*Salzburg - a city of world standing *
It is rare to find such a harmonious interplay between landscape and architecture, art and culture, tradition and modernity in such a small space as in Salzburg. A stroll through the town, framed by the Mönchs-, Festungs- and Kapuziner-mountain* and divided by the river Salzach, lets history breathe and at the same time surprises with exciting views of modernity. The facts are endearing and impressive at the same time. Salzburg has only around 150,000 inhabitants, but more than 4,000 cultural events per year and around 20 baroque church buildings.
Salzburg was already an important administrative city in Roman times, situated on an important military road and north-south connection. Founded at the end of the 7th century, the city was ruled until the beginning of the 19th century by independent Catholic prince archbishops, who also held political power. Wealth and prosperity can be traced back to centuries of trading in salt, the income from which enabled the sovereigns to build a city with an Italian flair known as the "Rome of the North ". The "white gold", salt, gave the city its name.
The city's most famous son still enchants music lovers from all over the world. Wolfgang Amadeus Mozart, whose birthplace in the Getreidegasse is one of the most frequently photographed motifs, was born on 27 January 1756 in Salzburg. It was here that more than 350 of his most beautiful works were created and the foundation was laid for his unique career, which made Mozart what he is today: the world's most important and most played composer, who opened a new chapter in the history of music with his music.
Salzburg owes its international fame to the incomparable charm of its cityscape, which prompted UNESCO to include Salzburg's old town in the World Heritage List as particularly worthy of protection.

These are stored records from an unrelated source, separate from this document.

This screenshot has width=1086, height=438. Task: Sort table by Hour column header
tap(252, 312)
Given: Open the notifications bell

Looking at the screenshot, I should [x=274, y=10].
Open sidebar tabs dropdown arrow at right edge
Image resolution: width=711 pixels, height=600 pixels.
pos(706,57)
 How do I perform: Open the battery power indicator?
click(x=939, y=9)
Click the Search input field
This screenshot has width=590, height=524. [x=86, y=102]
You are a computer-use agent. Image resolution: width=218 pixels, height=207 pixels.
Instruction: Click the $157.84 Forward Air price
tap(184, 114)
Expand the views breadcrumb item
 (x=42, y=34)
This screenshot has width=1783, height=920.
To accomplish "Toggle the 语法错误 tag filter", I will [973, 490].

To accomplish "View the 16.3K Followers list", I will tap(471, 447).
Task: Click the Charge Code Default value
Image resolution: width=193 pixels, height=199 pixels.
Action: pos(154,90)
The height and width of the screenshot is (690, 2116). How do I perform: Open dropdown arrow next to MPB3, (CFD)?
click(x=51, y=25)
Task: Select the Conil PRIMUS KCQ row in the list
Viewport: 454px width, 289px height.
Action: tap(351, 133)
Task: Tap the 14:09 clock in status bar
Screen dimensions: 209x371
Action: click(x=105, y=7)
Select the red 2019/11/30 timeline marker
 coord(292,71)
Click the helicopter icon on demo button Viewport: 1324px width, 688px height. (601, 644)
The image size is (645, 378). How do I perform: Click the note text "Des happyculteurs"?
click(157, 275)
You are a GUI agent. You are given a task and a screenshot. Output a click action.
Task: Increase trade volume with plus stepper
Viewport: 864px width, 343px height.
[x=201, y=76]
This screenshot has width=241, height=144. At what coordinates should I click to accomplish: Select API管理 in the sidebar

"The atmosphere of Salzburg is permeated by beauty, play and art ...", said Max Reinhardt, theatre director and main initiator of the Salzburg Festival. In 1920, shortly after the First World War, Max Reinhard, together with other Salzburg-based artists and intellectuals, realised his dream of transforming the entire city into a stage. With the founding of the Salzburger Festspiele, the city of Salzburg experienced an essential impulse towards internationalisation that continues to this day. The "Jedermann" - the first piece of the festival - is still an indispensable component of one of Europe's most prestigious music festivals today. The world-famous conductor Herbert von Karajan, born in Salzburg on 5 April 1908, founded the Osterfestspiele in 1967 and the Pfingstfestspiele in 1973, whose high level thousands of art and culture lovers appreciate year after year.